Food networks in developed economies have largely shifted to industrialized production of plants and animals as the primary means of feeding people. Yet wild foods obtained through foraging, fishing, and hunting have remained critical to both food networks and local economies in the United States (US) through intersecting pathways. Foraging and hunting remain essential sources of supplemental food, nutrition or income. They also play strong roles in cultural traditions, reinforcing place-based knowledge, and promoting physical and mental well-being for people across the socio-economic spectrum (Watson, Christian, Emery, Hurley, McLain and Wilmsen 2018). Activities including community oyster roasts and collecting wild mushrooms or ramps with family reinforce the social fabric while providing important opportunities for nature-connection and physical activity.

Wild foods have not received as much attention as other food movements— farm to table, locavore, slow foods—but this may be changing as people seek out non-industrial food, a trend tapped into by many chefs specializing in local foods. The 2018 James Beard Award for American cookbook was awarded to The Sioux Chef's Indigenous Kitchen (Sherman and Dooley 2017) which promotes the traditional Native American foods before European colonization and updates recipes to modern cooking methods. Another 2018 James Beard Award went to The Cooking Gene: A Journey Through African American Culinary History in the Old South (Twitty 2017) (see review by Passidomo, this issue). Michael Twitty documents his culinary journey as he explored his roots as a descendant predominantly of enslaved African Americans but also White slave-owners. Both award-winning authors recognize that wild foods no longer constitute a primary food source, but each seeks to reconnect with wild foods to reclaim cultural knowledge.
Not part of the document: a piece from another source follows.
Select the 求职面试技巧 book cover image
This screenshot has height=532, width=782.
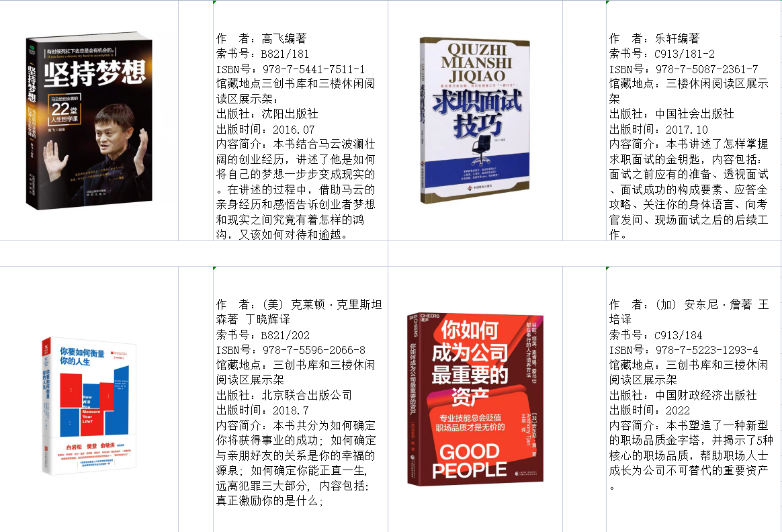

In developed countries, members of the wealthier classes may dine in restaurants serving wild foraged delicacies (e.g. European truffles or ramps) or engage in trophy game hunting that transforms the procurement of meat as sustenance to hunting as sport—a sport in which some hunters know only the enjoyment of marksmanship rather than of culinary consumption. The engagement of wealthier people with wild foods may disconnect knowledge of how to procure from the wild, since money can buy access and the local knowledge of others (e.g. fishing charters, guided trophy hunts, private lands which may be fenced). [End Page 6]

Modern day industrial foodways and urbanization may be reinforcing the socio-economic divide of access to types of wild foods. A recent study of urban foraging in the northeastern US found that those engaged in foraging tended to have either the highest annual income (>$100,000 per year) or the lowest (<$24,000) (Arrington, Diemont, Phillips and Welty 2017), aligning with motivations of recreation or sustenance, respectively. Similar motivations appear in popular news media coverage. Sachdeva, Emery and Hurley (2018) found that the motivational framing in news media was influenced by the broader economic mood, with greater reference to sustenance during the Great Recession in the late 2000s.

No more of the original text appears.